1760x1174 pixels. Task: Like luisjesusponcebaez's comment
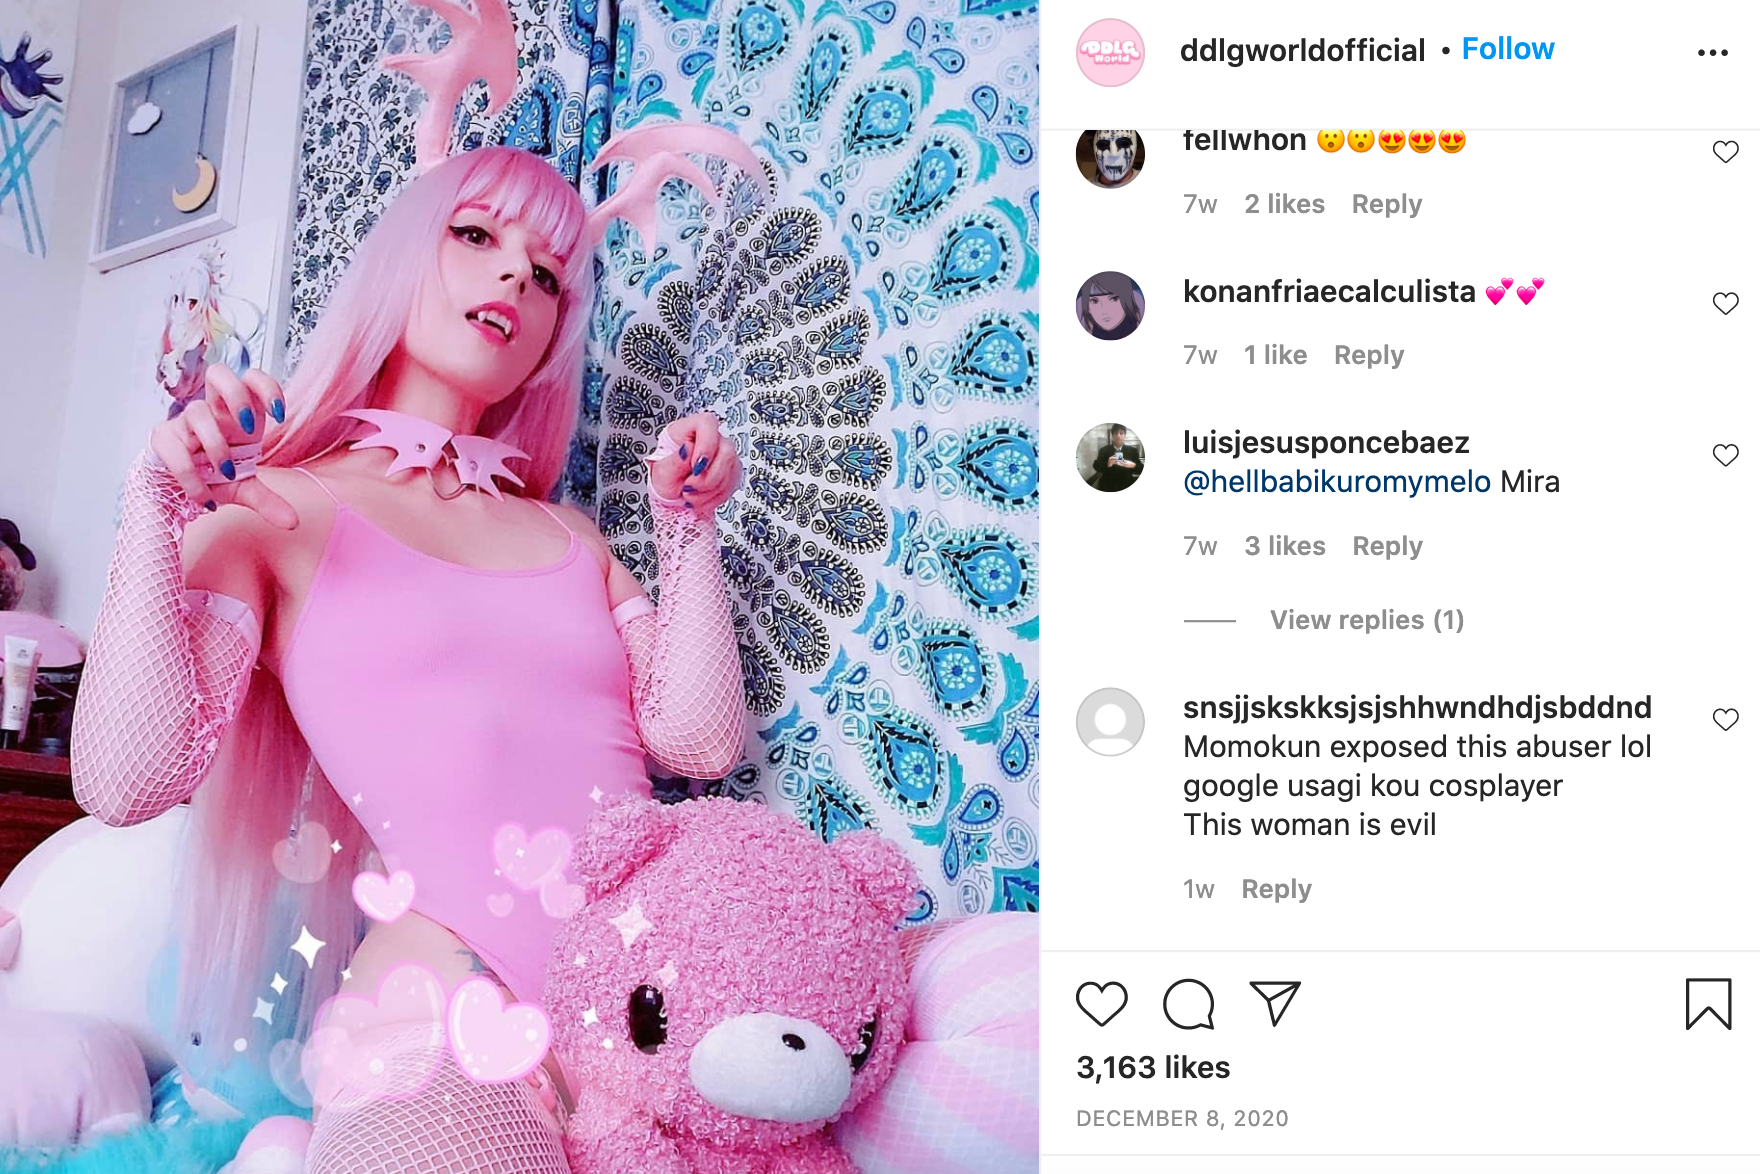coord(1725,455)
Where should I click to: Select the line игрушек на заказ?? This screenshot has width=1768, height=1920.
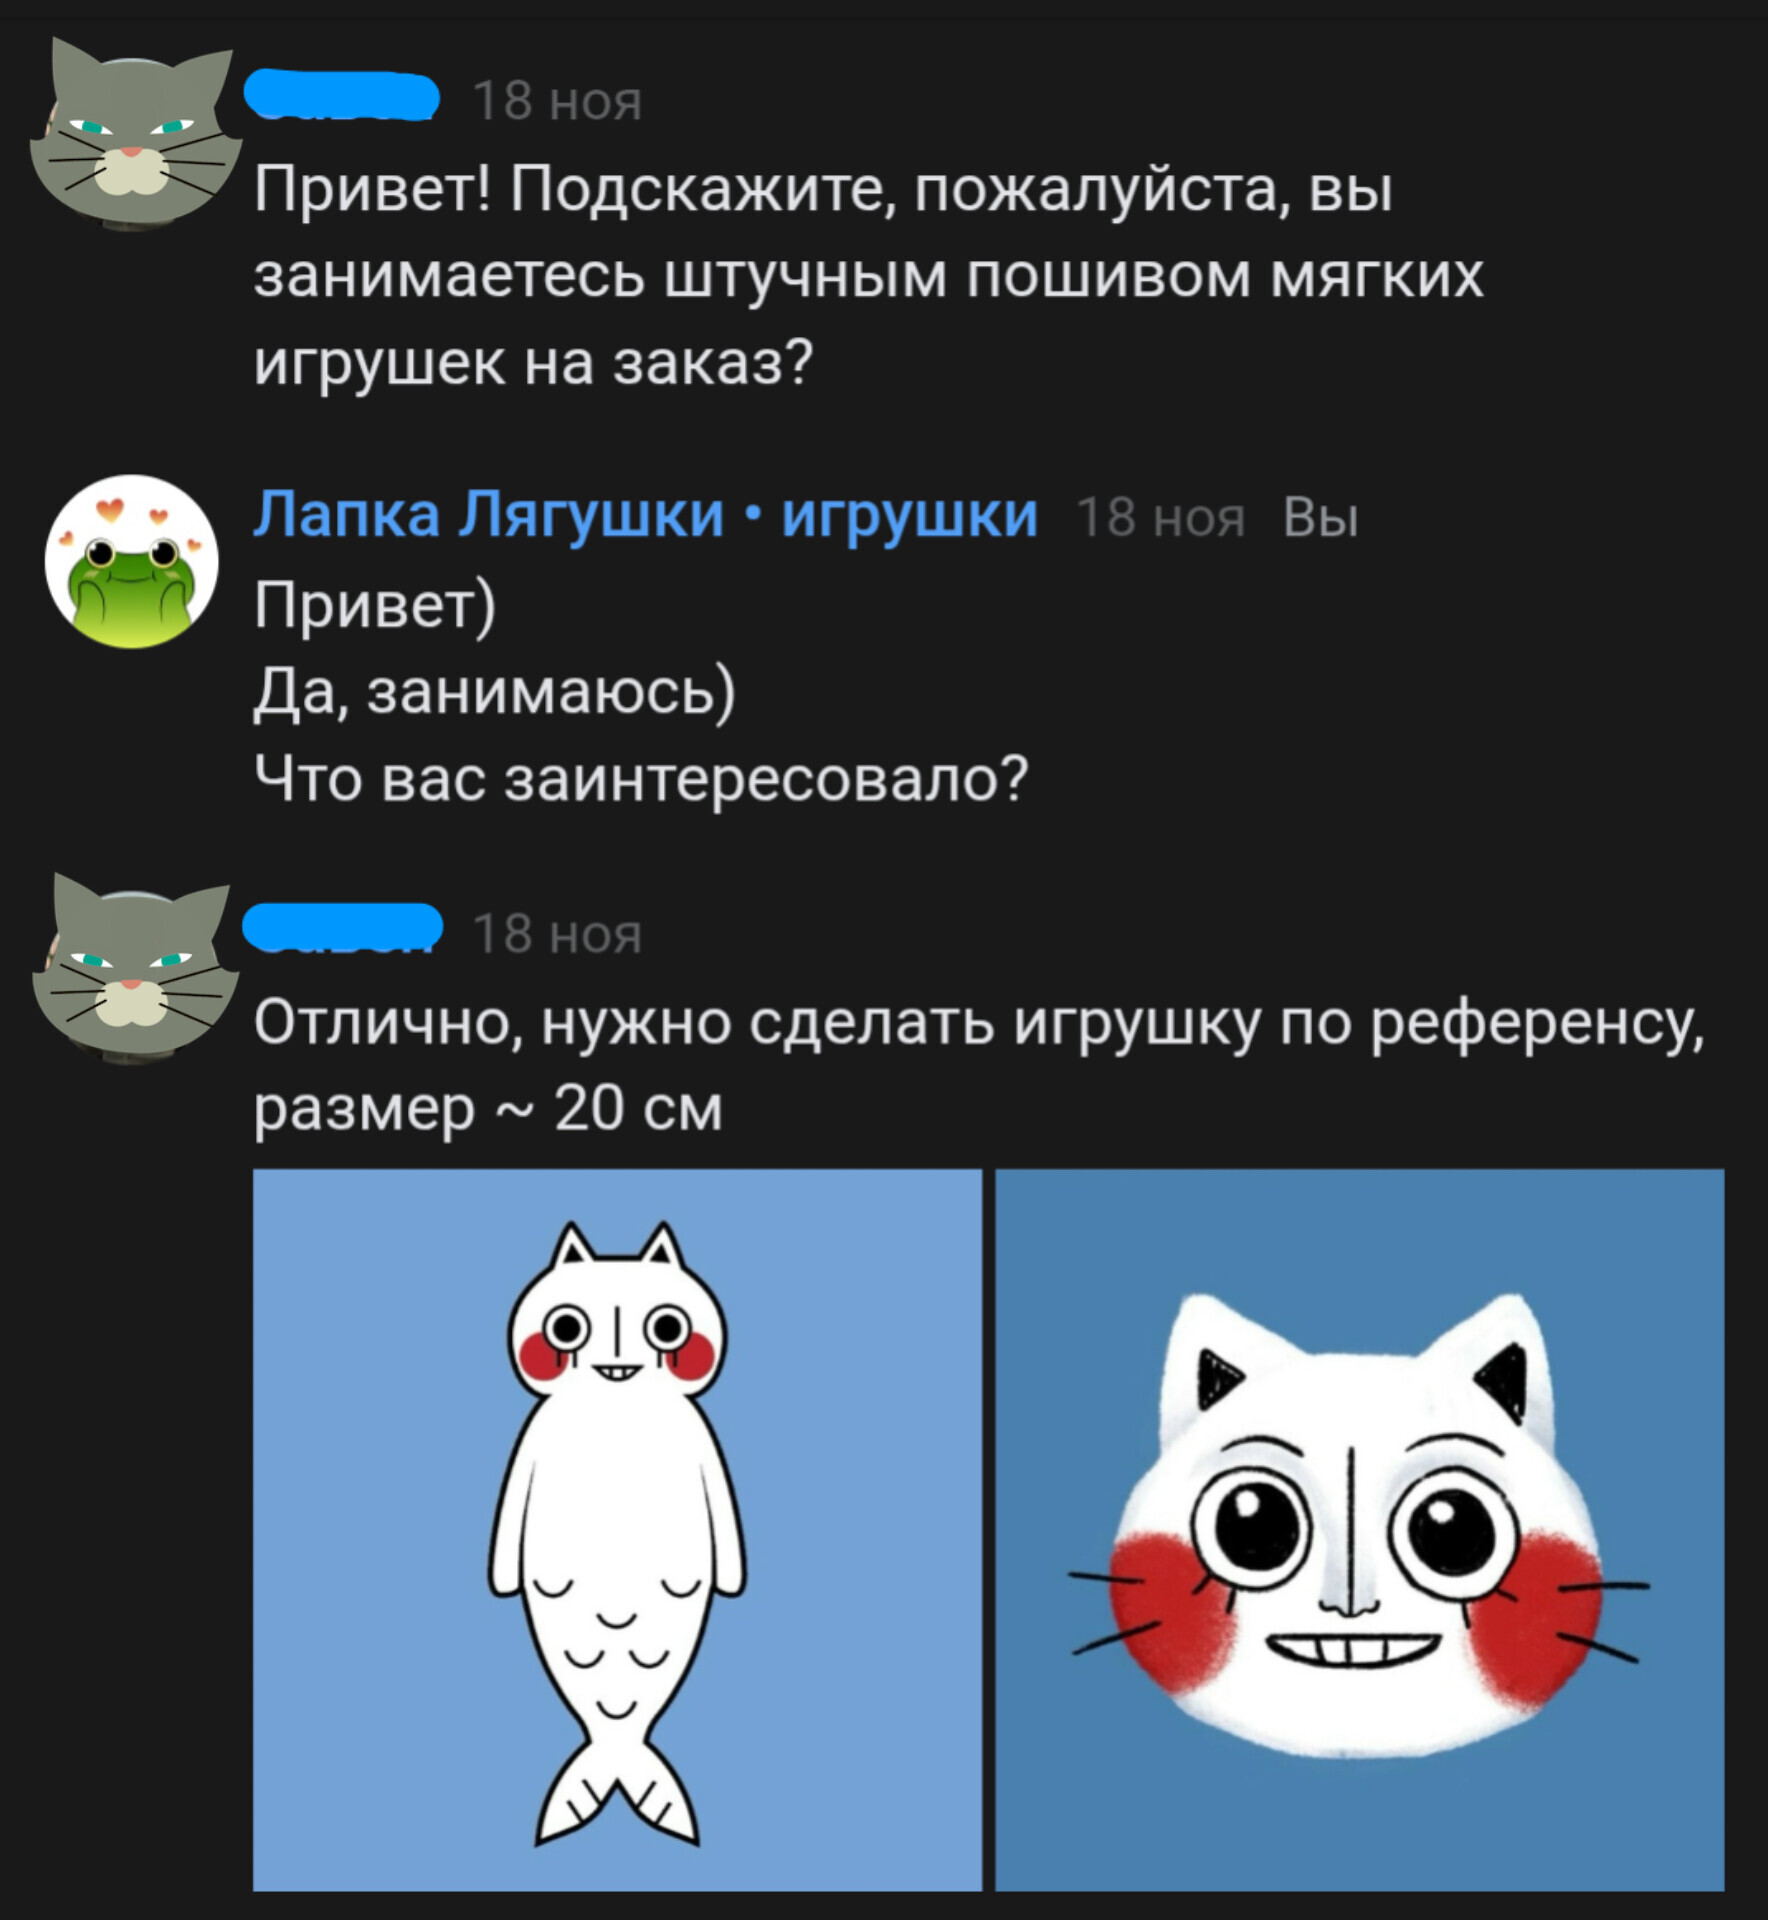click(534, 362)
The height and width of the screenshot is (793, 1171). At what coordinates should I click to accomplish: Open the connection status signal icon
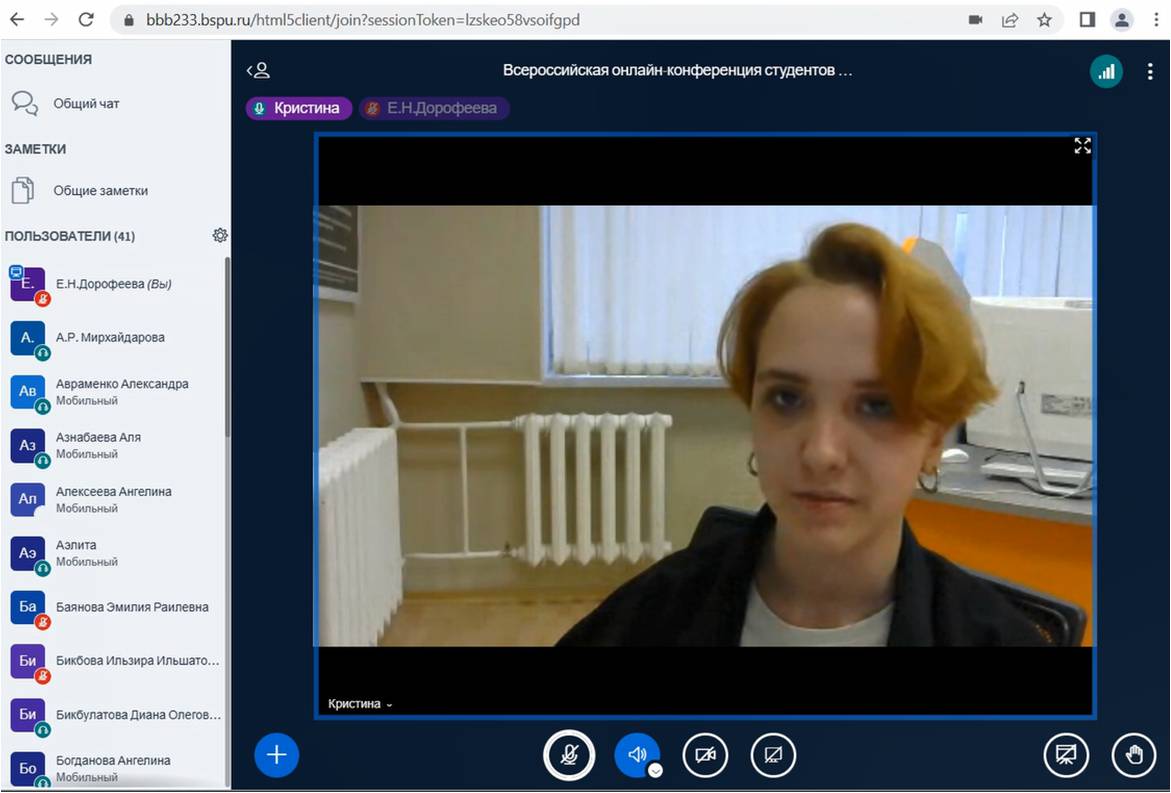pyautogui.click(x=1106, y=71)
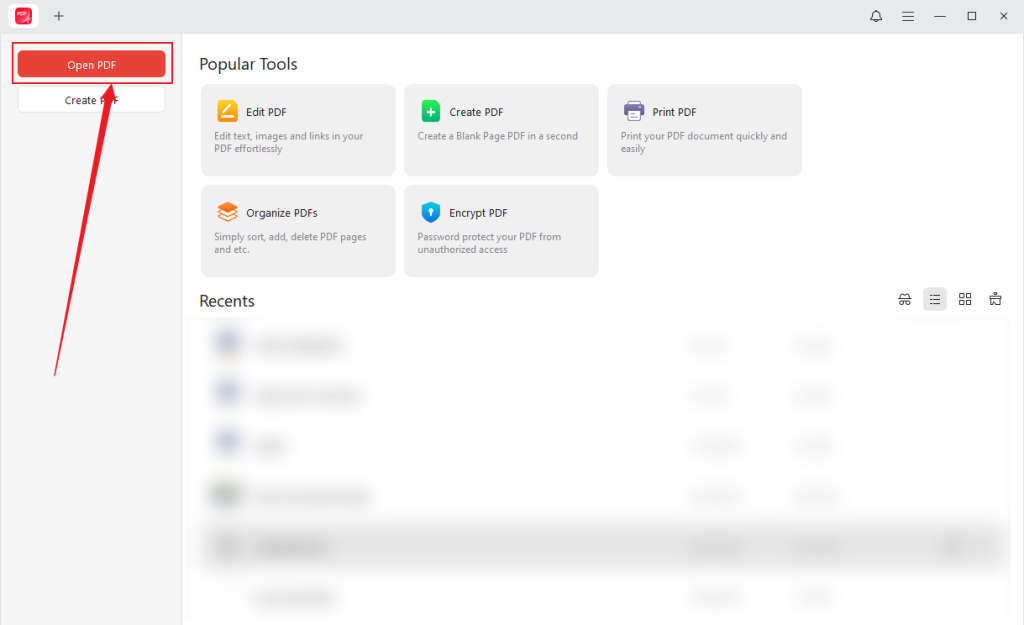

• **Task description**: The output is the data above, repeated exactly, with pictures omitted.

• **Exercise response**:
1760x1174 pixels. Task: Like luisjesusponcebaez's comment
coord(1725,455)
Where should I click to: Select the line игрушек на заказ?? This screenshot has width=1768, height=1920.
click(534, 362)
The height and width of the screenshot is (793, 1171). At what coordinates should I click to accomplish: Open the connection status signal icon
pyautogui.click(x=1106, y=71)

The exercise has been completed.